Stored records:
+-------+

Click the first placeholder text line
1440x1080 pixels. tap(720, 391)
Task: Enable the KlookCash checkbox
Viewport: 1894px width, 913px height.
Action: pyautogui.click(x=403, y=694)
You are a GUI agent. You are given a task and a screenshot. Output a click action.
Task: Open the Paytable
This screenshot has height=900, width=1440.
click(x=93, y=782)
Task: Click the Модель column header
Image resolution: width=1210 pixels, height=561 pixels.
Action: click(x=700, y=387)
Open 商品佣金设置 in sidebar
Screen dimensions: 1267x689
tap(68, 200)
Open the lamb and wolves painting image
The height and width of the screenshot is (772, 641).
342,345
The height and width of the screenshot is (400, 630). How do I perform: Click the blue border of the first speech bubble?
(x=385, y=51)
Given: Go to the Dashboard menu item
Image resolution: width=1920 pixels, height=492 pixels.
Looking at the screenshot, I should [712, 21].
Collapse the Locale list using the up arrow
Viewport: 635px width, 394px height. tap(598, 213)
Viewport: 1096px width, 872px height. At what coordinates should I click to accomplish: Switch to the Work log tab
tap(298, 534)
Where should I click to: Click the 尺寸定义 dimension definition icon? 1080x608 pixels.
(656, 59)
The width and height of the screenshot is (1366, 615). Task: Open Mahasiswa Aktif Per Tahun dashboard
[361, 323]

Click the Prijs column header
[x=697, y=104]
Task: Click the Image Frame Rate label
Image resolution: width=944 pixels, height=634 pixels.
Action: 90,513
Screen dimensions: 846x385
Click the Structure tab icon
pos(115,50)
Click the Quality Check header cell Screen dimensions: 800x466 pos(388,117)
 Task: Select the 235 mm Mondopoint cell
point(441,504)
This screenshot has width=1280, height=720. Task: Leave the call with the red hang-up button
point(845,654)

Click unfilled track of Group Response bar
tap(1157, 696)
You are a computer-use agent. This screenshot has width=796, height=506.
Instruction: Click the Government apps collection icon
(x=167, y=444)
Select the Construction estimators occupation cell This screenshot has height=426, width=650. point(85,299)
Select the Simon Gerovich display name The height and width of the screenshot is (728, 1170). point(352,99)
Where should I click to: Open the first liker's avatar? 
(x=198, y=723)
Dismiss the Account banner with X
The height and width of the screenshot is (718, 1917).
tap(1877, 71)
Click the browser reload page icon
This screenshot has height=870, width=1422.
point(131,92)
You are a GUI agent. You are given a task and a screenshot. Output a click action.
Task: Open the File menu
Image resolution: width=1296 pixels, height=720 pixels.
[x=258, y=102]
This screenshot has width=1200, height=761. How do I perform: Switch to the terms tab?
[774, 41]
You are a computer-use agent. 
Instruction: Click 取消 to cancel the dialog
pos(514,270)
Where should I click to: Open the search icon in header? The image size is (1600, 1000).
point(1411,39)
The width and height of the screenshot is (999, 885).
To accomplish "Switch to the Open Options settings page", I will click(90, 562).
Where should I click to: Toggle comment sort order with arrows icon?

+-------+

EXERCISE: Which lines above include the string "agent"? Show them.

ANSWER SECTION:
You are a GUI agent. You are given a task and a screenshot. Output a click action.
You are a computer-use agent. This screenshot has width=796, height=506.
You are a GUI agent. You are given a task and a screenshot. Output a click action.
You are a computer-use agent. 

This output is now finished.